■ DATA TO EXAMINE ■
———
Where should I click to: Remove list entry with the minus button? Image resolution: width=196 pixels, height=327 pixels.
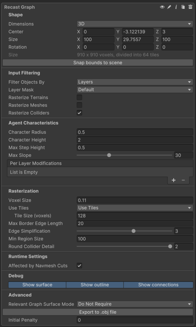click(x=183, y=180)
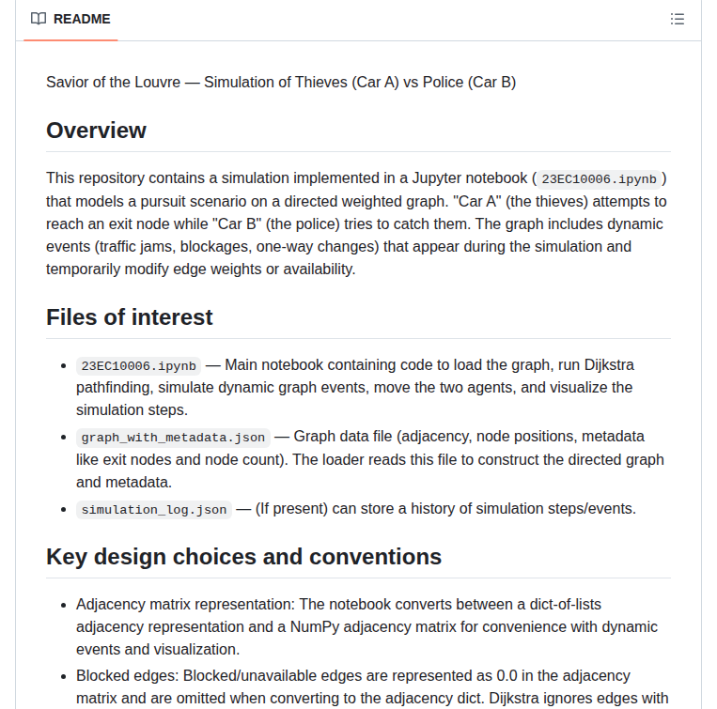Click the simulation_log.json filename
Screen dimensions: 717x709
154,509
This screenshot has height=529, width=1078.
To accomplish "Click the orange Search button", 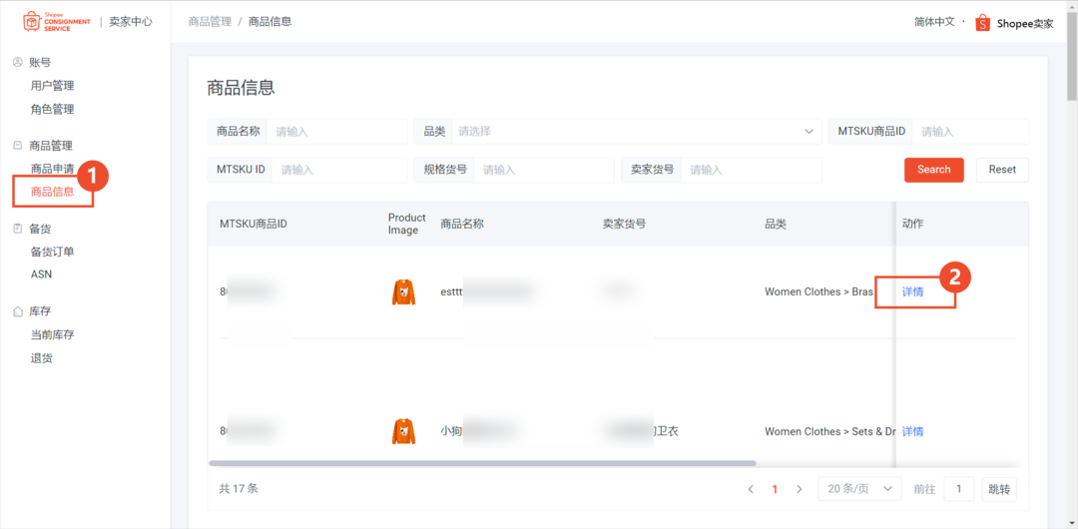I will (x=933, y=170).
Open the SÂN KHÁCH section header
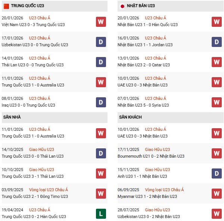224x221 pixels. (x=130, y=117)
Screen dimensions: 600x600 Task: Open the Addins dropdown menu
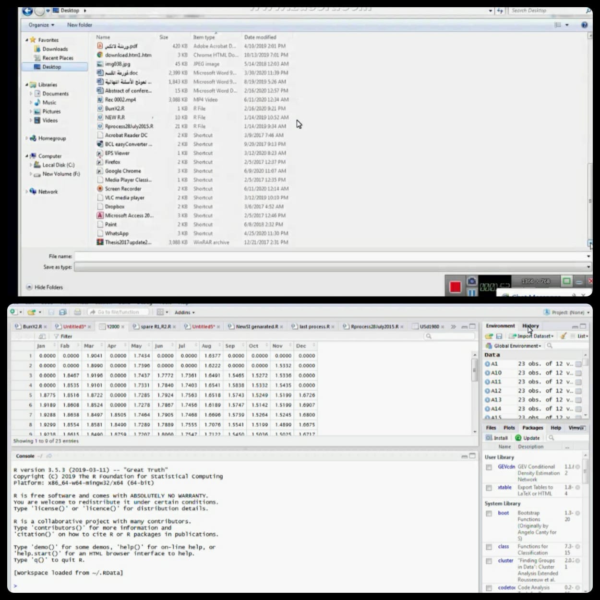(x=184, y=312)
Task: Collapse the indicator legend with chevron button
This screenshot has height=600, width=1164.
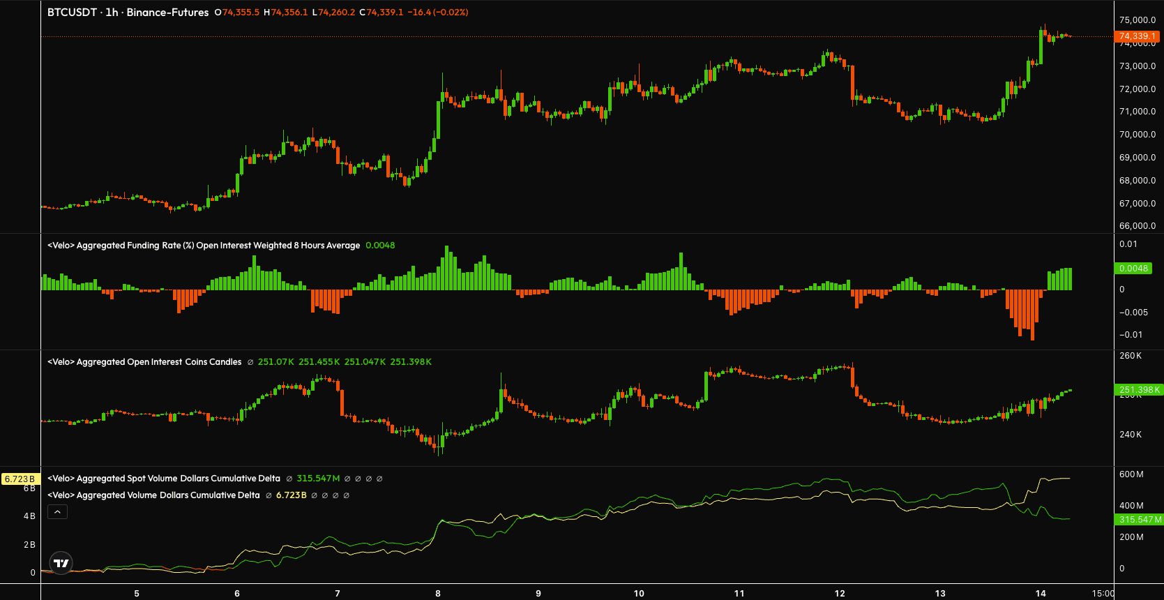Action: 57,512
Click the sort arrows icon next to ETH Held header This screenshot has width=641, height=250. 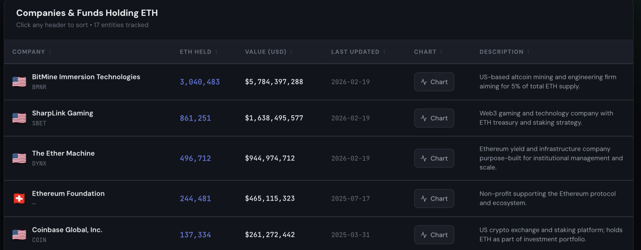216,52
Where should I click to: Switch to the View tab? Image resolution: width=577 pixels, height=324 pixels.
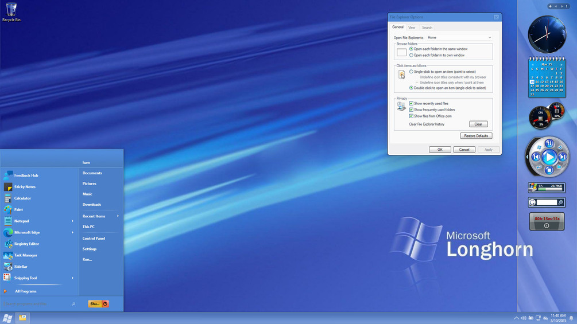pos(412,28)
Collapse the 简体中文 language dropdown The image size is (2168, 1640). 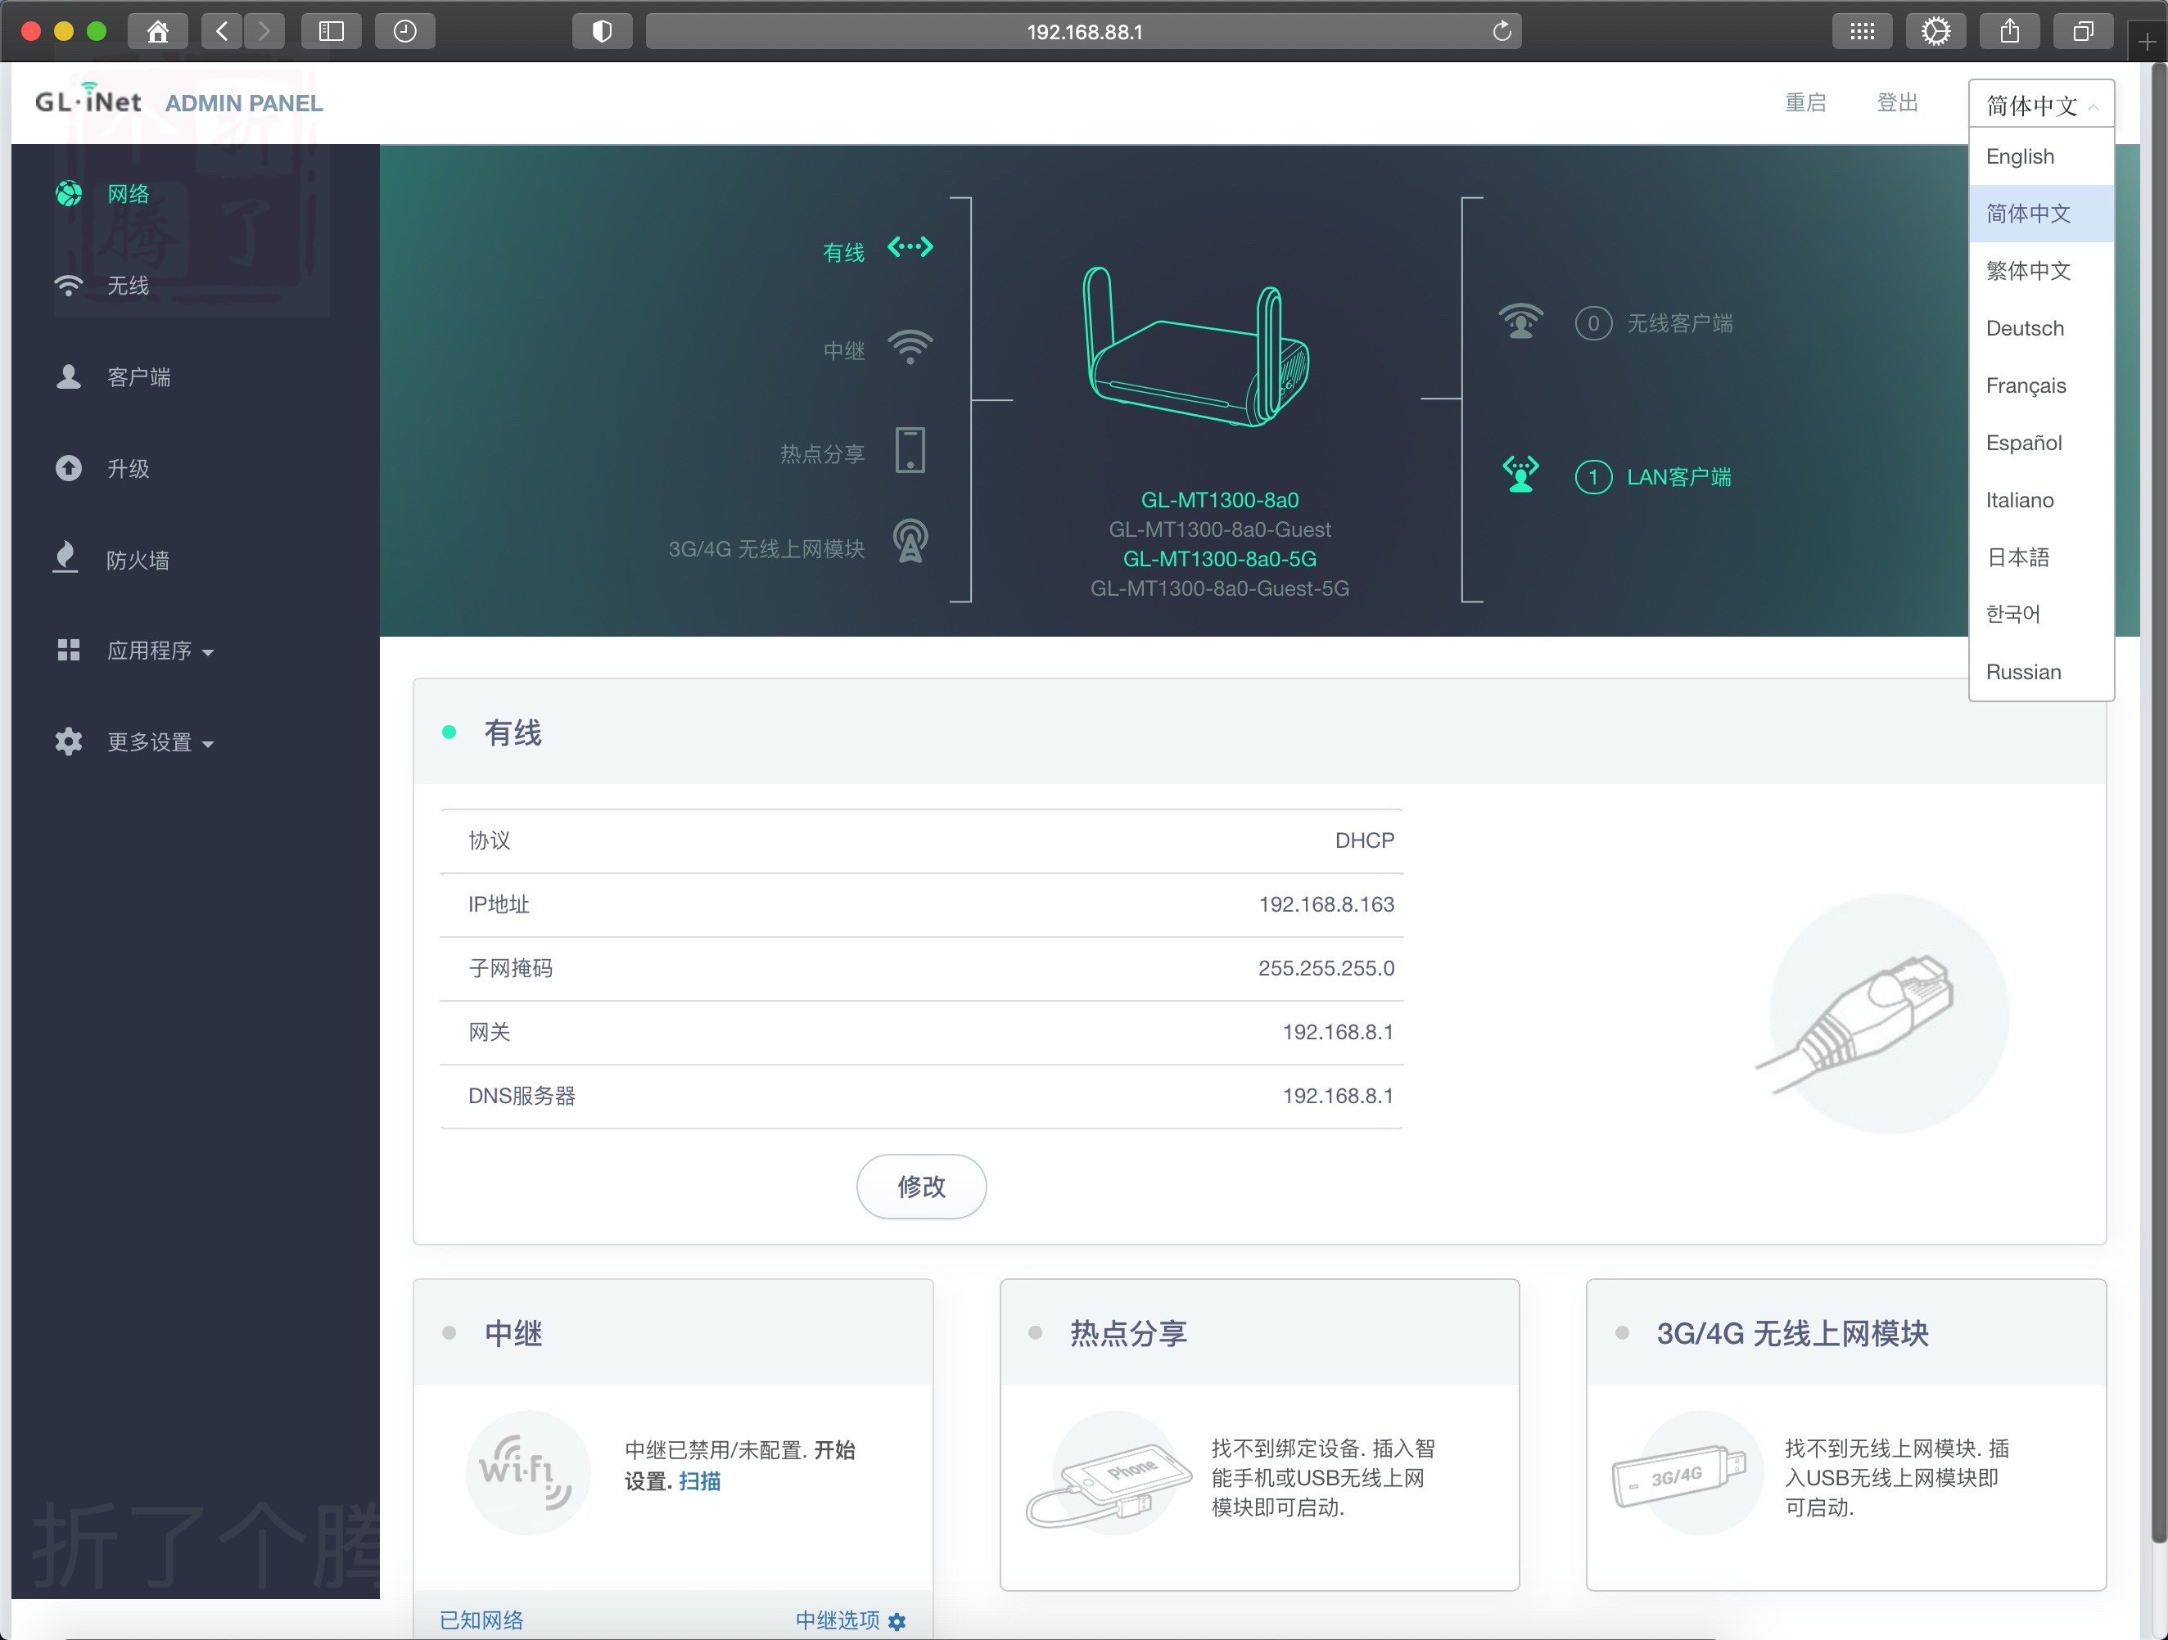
———
■ DIRECTIONS FOR THIS TASK ■
Lines from the one holding "Where should I click to: Switch" down to the last line of the entries above must be retyped exactly, inclusive of both, with no pictures and nothing else.

■ RESPONSE BELOW ■
Where should I click to: Switch to the View tab? Image resolution: width=577 pixels, height=324 pixels.
pos(412,28)
Collapse the 简体中文 language dropdown The image size is (2168, 1640). 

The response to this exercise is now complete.